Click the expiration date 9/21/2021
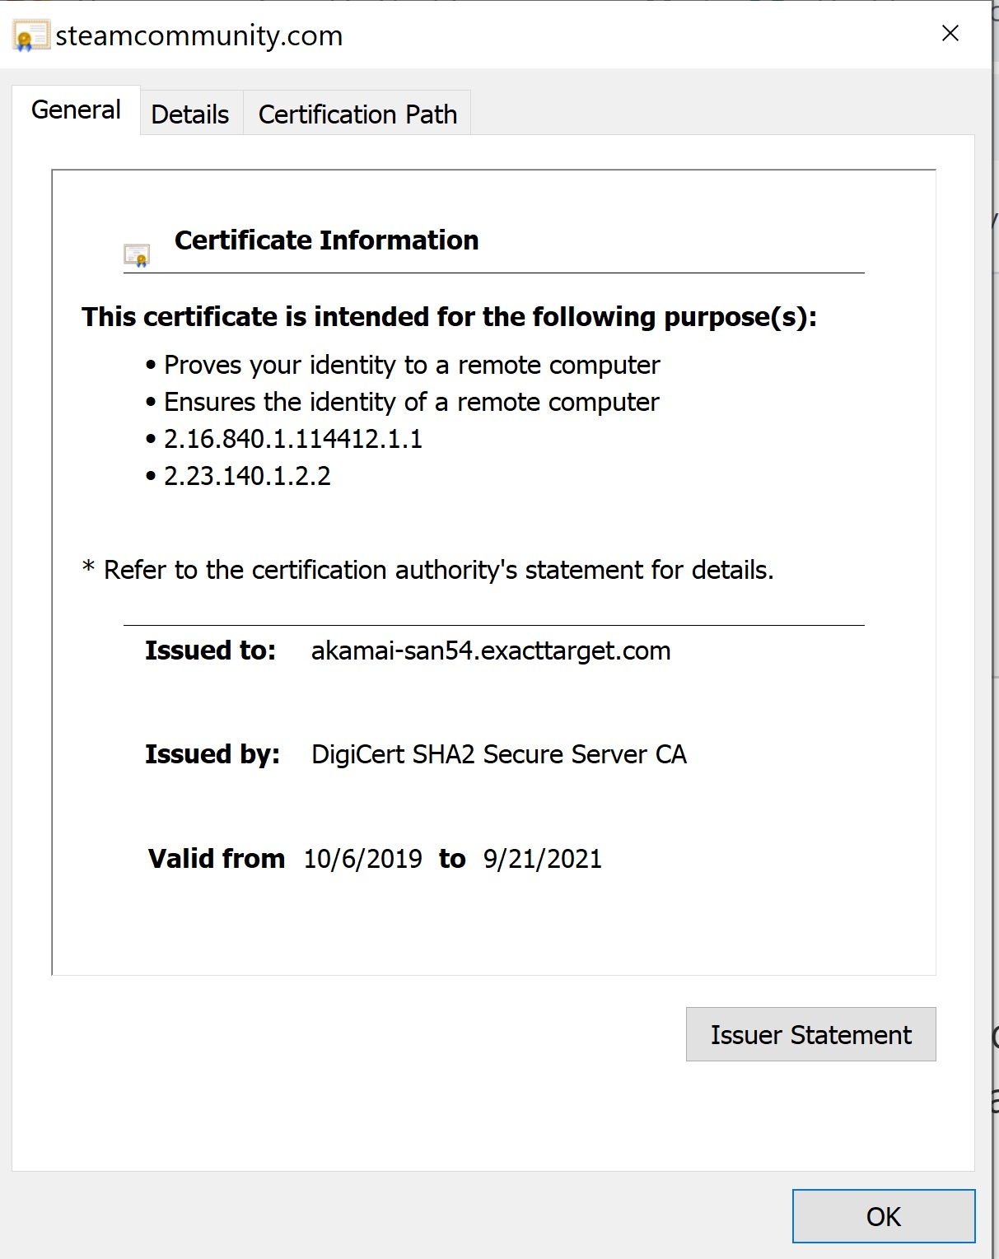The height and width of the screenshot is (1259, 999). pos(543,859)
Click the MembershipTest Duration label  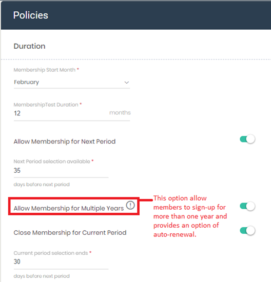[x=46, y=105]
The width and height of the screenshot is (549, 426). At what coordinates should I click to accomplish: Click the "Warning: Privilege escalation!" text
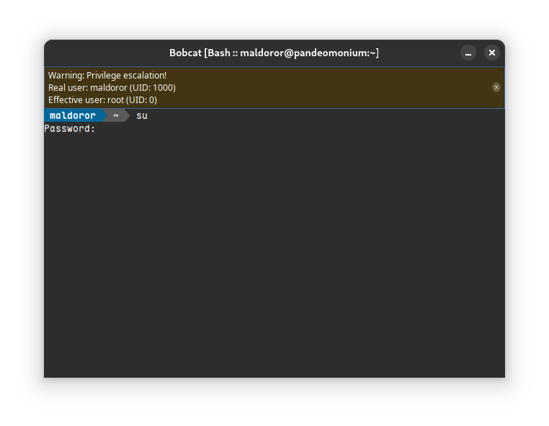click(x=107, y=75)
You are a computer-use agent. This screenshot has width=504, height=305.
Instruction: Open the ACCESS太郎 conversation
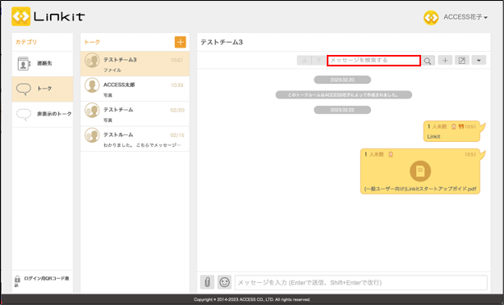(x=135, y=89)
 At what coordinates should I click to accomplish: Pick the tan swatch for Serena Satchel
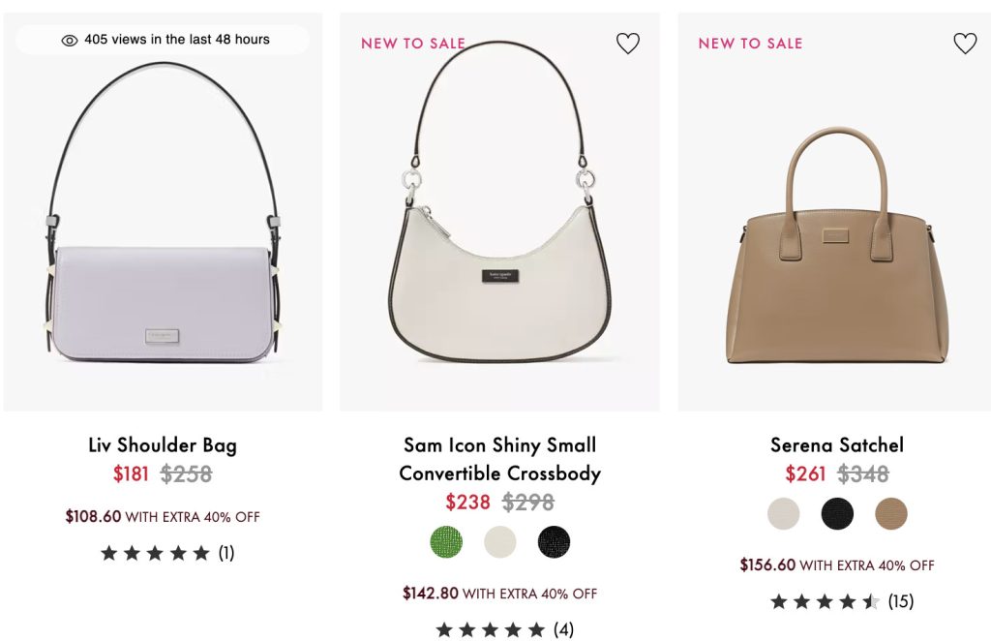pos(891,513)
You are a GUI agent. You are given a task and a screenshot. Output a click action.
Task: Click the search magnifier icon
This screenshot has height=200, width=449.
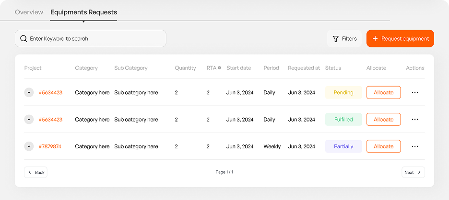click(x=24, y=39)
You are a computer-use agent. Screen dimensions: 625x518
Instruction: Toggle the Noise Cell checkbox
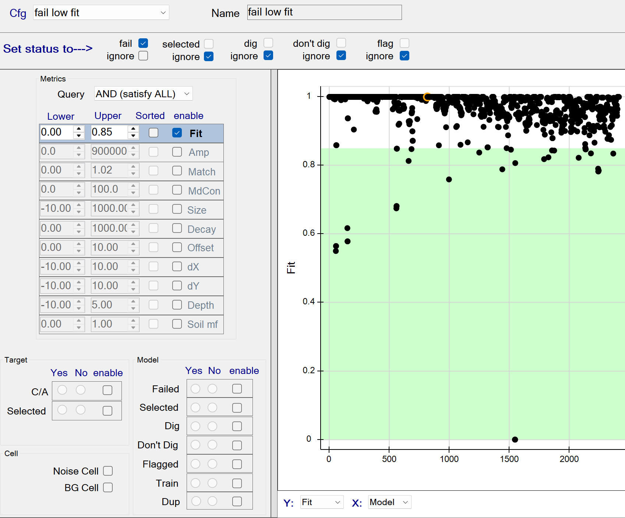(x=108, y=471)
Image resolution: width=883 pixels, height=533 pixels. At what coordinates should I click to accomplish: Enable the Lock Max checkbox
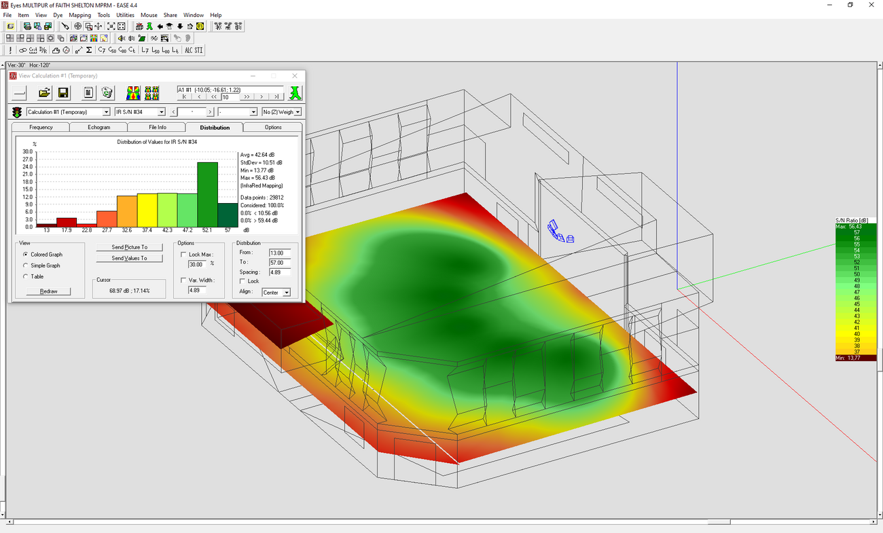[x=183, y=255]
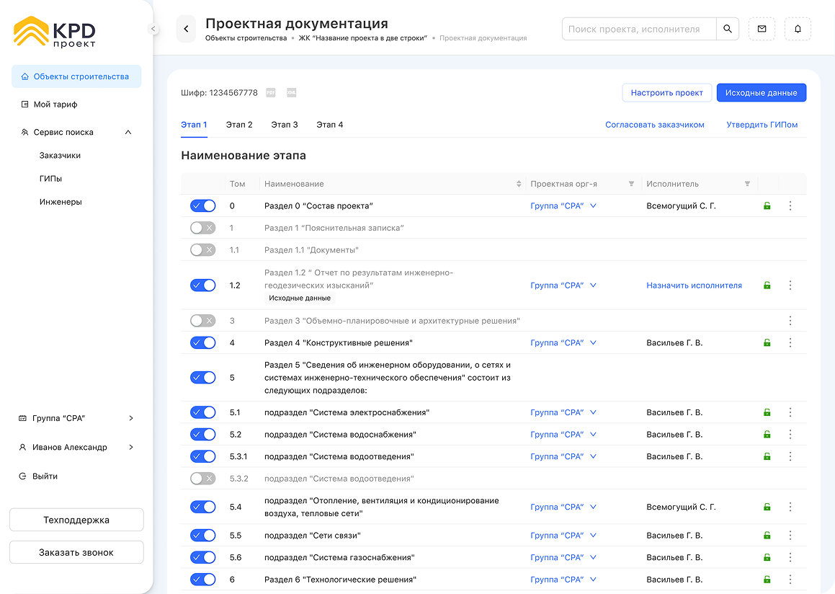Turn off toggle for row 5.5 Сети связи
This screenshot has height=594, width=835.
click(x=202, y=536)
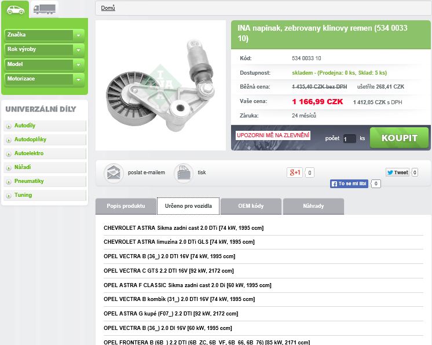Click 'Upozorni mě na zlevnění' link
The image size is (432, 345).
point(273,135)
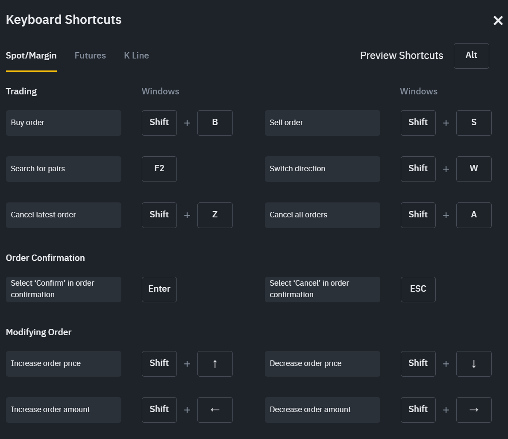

▸ The problem
Would you output the lines above from the line holding "You are a GUI" up to and including the line holding "You are a computer-use agent. Screen", exactly and only those, with no pictures?

▸ Answer area
You are a GUI agent. You are given a task and a screenshot. Output a click action.
Task: Click the search magnifier icon
This screenshot has height=200, width=449.
click(x=24, y=39)
You are a computer-use agent. Screen dimensions: 625x518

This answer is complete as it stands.